COMMENT
One hundred years from now, historians will look back at the world's transition to renewable energy and call it either "the great green transition" or the "great green catastrophe".
Never in human history has a program of mass transition - from fossil fuels to "renewable energy" - been attempted, let alone achieved, in such a short period of time.
The sheer scale of the investment required to completely overhaul our energy production and delivery systems is rarely given much thought.
Figures such as US$275 trillion by 2050 simply roll off the tongue.
This is just a number so large it is basically meaningless.
But to put it in some perspective - it would cost $1 trillion over the same period to completely end world hunger and poverty.
It's also easy for politicians to say "43 per cent emission reductions" and "80pc renewable electricity targets", but the hard part is paying for it, practically building the infrastructure and then making it work so the lights don't flicker and the air conditioners don't stop.
Just to get to the 80pc renewable energy target by 2030 will require 64 million solar panels, or roughly 162,000 hectares of land, 4000 wind turbines with another 405,000ha and 28,000 kilometers of new powerlines - with a further 202,300ha of easements.
Of course, it's unlikely the these "great new green shiny things" will be located in Ascot, Vaucluse, Toorak, Dalkeith or Glenelg.
They will go in the same place where the coal mines are, where our coal seam gas wells are, where we also grow the food that we all eat and where there aren't many votes to complain about it - in rural and regional Australia.
I've seen what coal mines and coal seam gas fields, along with their associated pipelines, can do to prime and productive agricultural land.
Now, the "great green transition" will need giant power lines connected to pump all that clean, green renewable energy into the cities.
Those power lines will be connected to massive solar farms and wind turbines made in China from Australian iron ore and coking coal.
In the past 12 months, there has been an explosion of activity in the solar, wind and hydrogen sector (excuse the pun) with projects popping up all over the place.
Landholders - who are finally getting to enjoy some green grass - are now faced with the prospect of having their farms littered with solar panels or rotating blades. How's the serenity?
Of course, with all of this massive investment there will be opportunity if these projects can be properly managed, and investment is focused on the local economies and communities and not simply siphoned back to the cities or overseas.
Landholders should also play the most important part in how these projects are developed, constructed and maintained - and not simply ridden over, like has happened previously with coal mines and coal seam gas developments.
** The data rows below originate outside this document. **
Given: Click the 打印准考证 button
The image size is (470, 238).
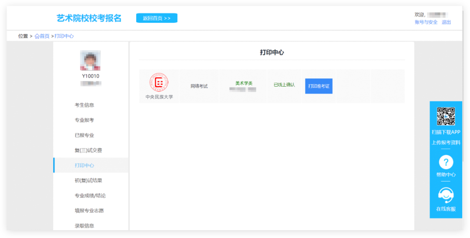Looking at the screenshot, I should pos(319,86).
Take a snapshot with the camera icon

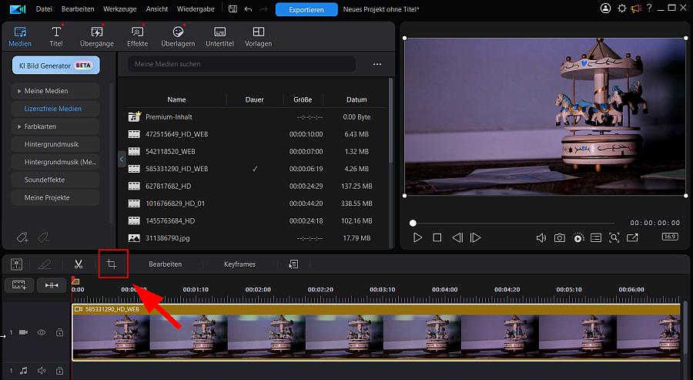560,238
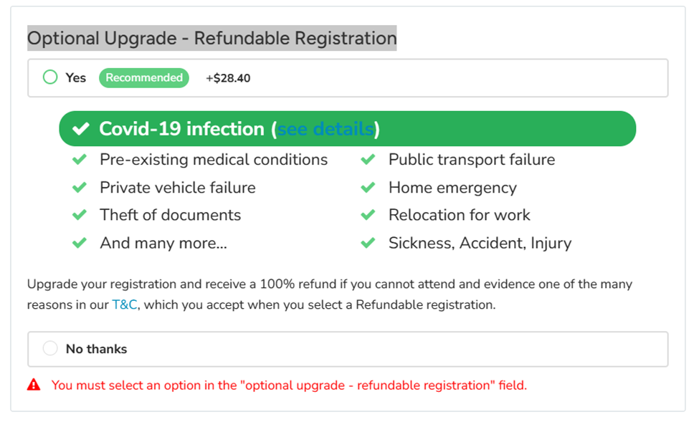Click checkmark next to Private vehicle failure
Screen dimensions: 699x422
click(x=80, y=188)
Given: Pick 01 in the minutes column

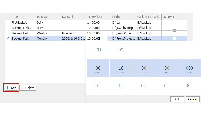Looking at the screenshot, I should (x=144, y=86).
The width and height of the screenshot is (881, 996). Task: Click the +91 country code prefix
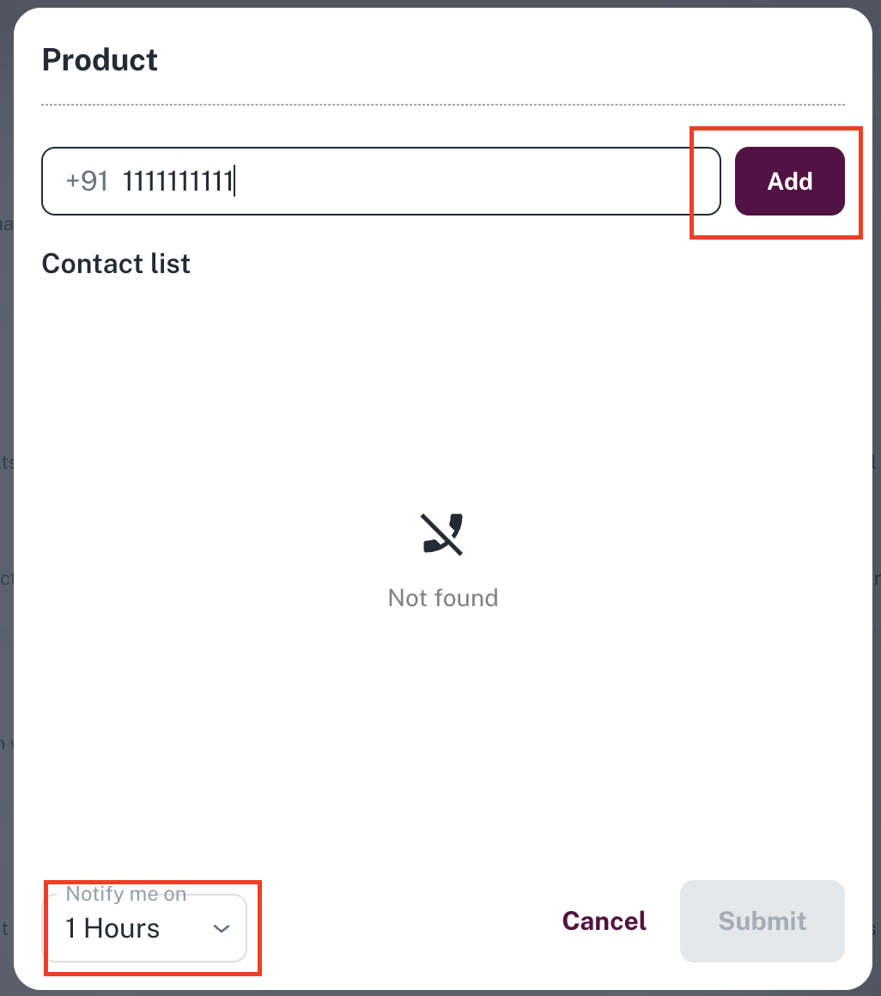(x=87, y=181)
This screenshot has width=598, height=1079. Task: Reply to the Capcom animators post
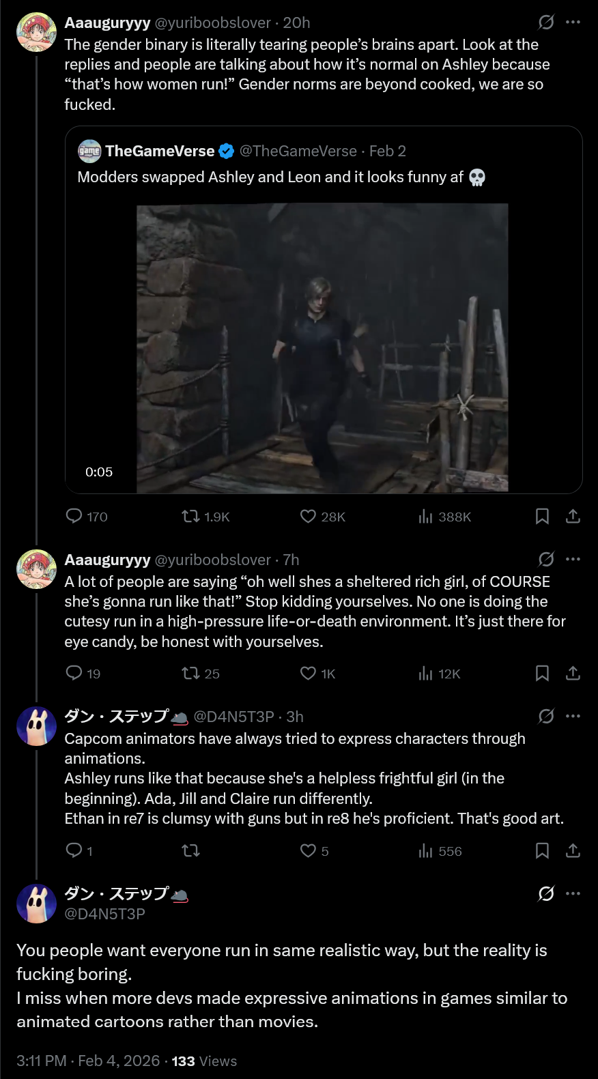pos(74,850)
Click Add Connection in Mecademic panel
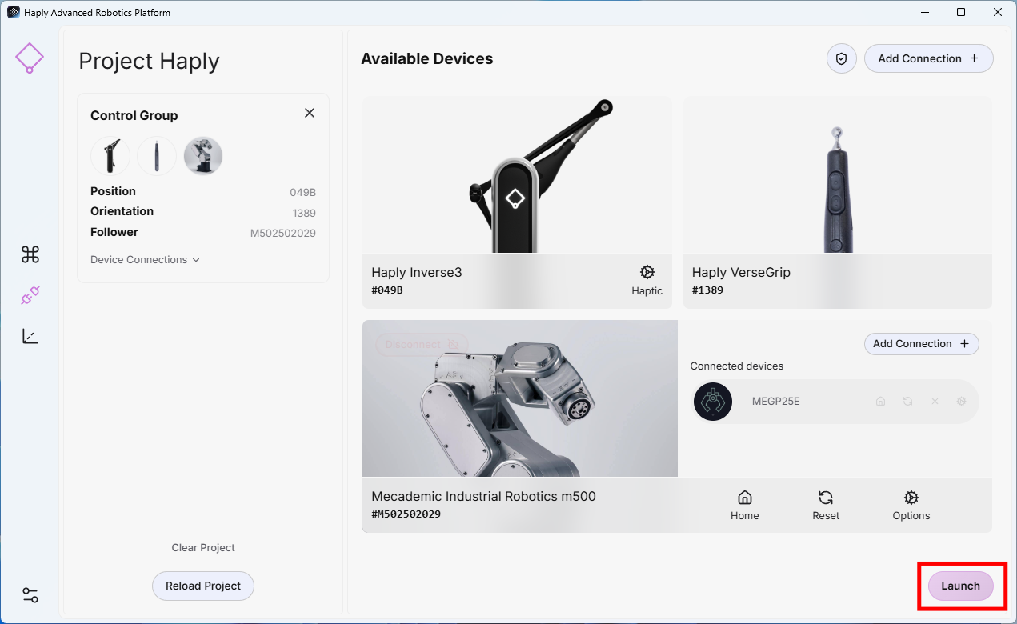The height and width of the screenshot is (624, 1017). click(921, 344)
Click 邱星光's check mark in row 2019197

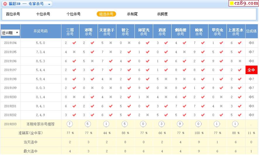click(148, 70)
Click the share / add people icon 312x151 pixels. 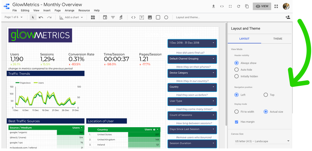(x=288, y=17)
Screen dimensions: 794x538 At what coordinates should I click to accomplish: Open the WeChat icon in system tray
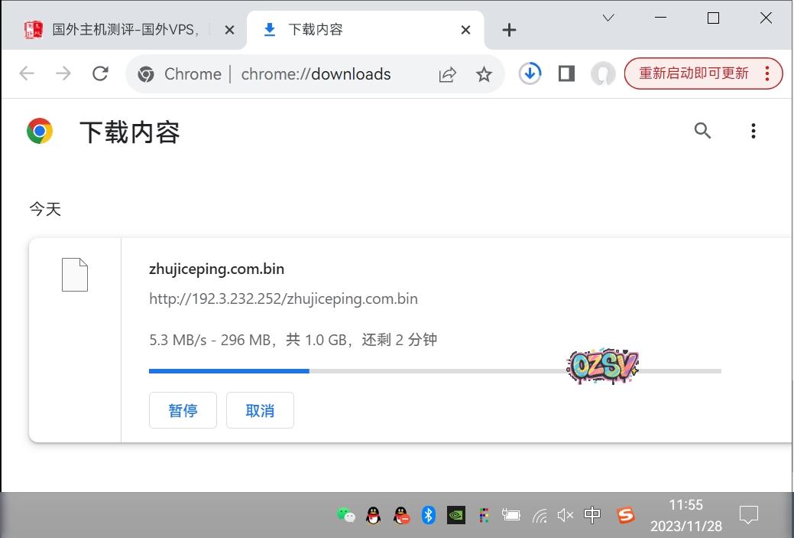point(345,515)
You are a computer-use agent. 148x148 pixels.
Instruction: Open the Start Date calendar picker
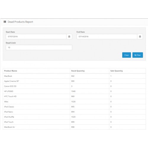[69, 37]
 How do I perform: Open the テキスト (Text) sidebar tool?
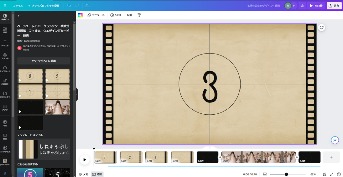[5, 43]
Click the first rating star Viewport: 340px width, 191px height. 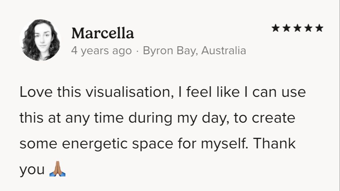click(x=276, y=28)
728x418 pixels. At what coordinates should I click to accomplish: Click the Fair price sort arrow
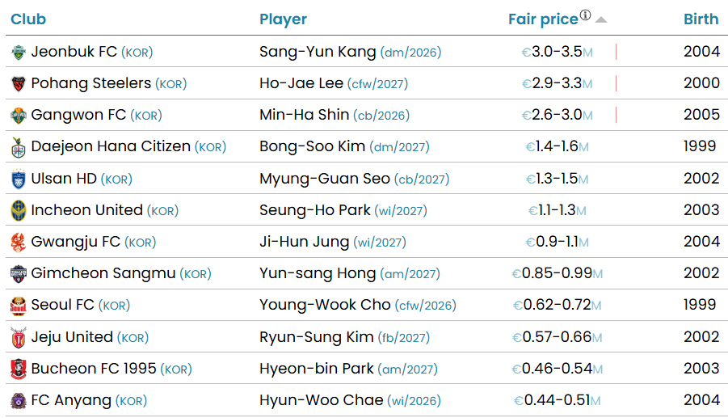[x=600, y=19]
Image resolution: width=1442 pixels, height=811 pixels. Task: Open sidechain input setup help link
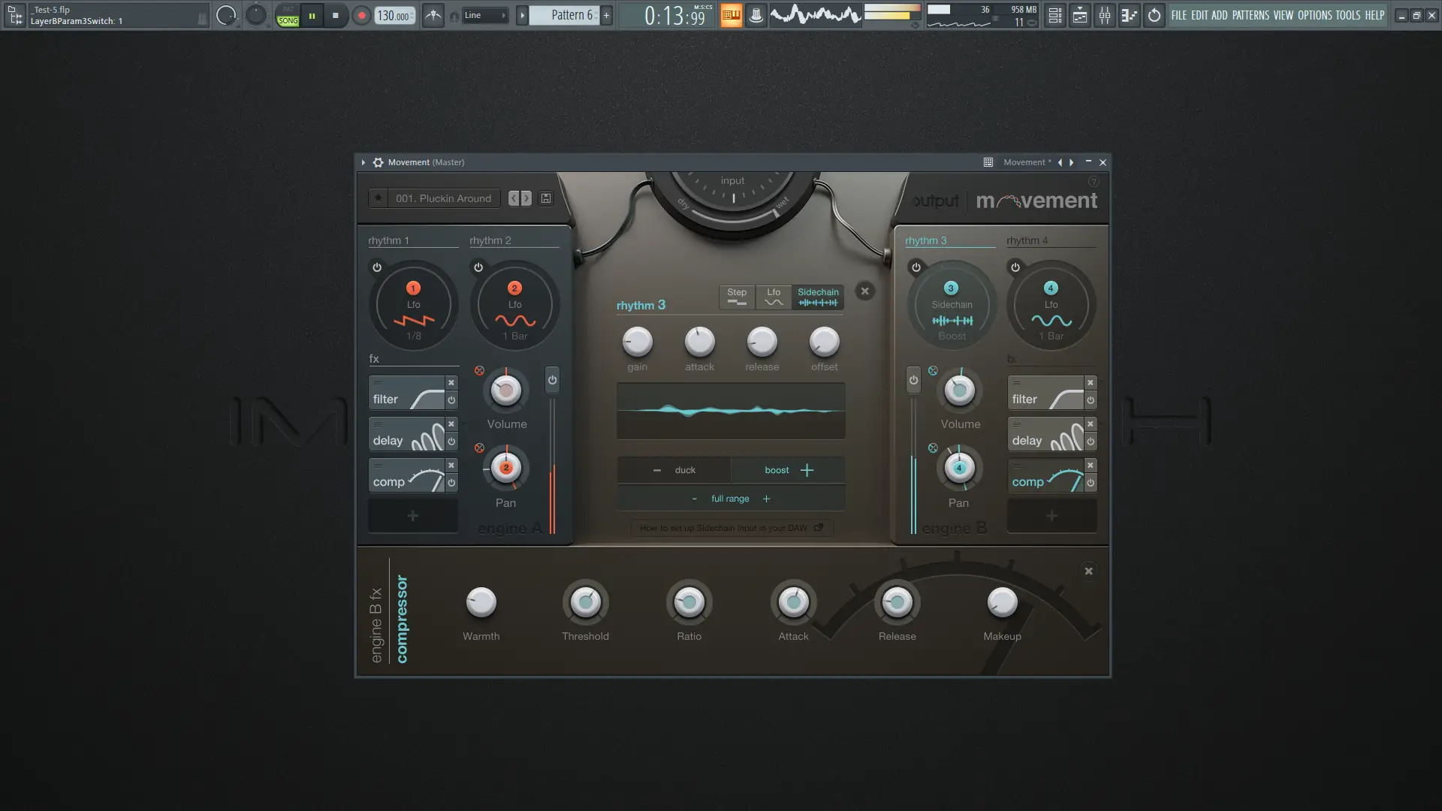(x=731, y=528)
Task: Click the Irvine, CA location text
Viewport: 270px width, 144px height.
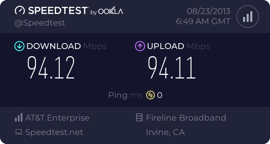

But the question will ultimately be - does the bush get the crumbs again, or do we finally get a proper piece of the pie?
Ultimately, this will be up to us - to coordinate, communicate and to demand that the mistakes of the past aren't repeated again.
Renewable energy projects could create a bright future for rural and regional Australia, as long as they don't impede our ability to grow food and don't leave a mess that we will have to clean up.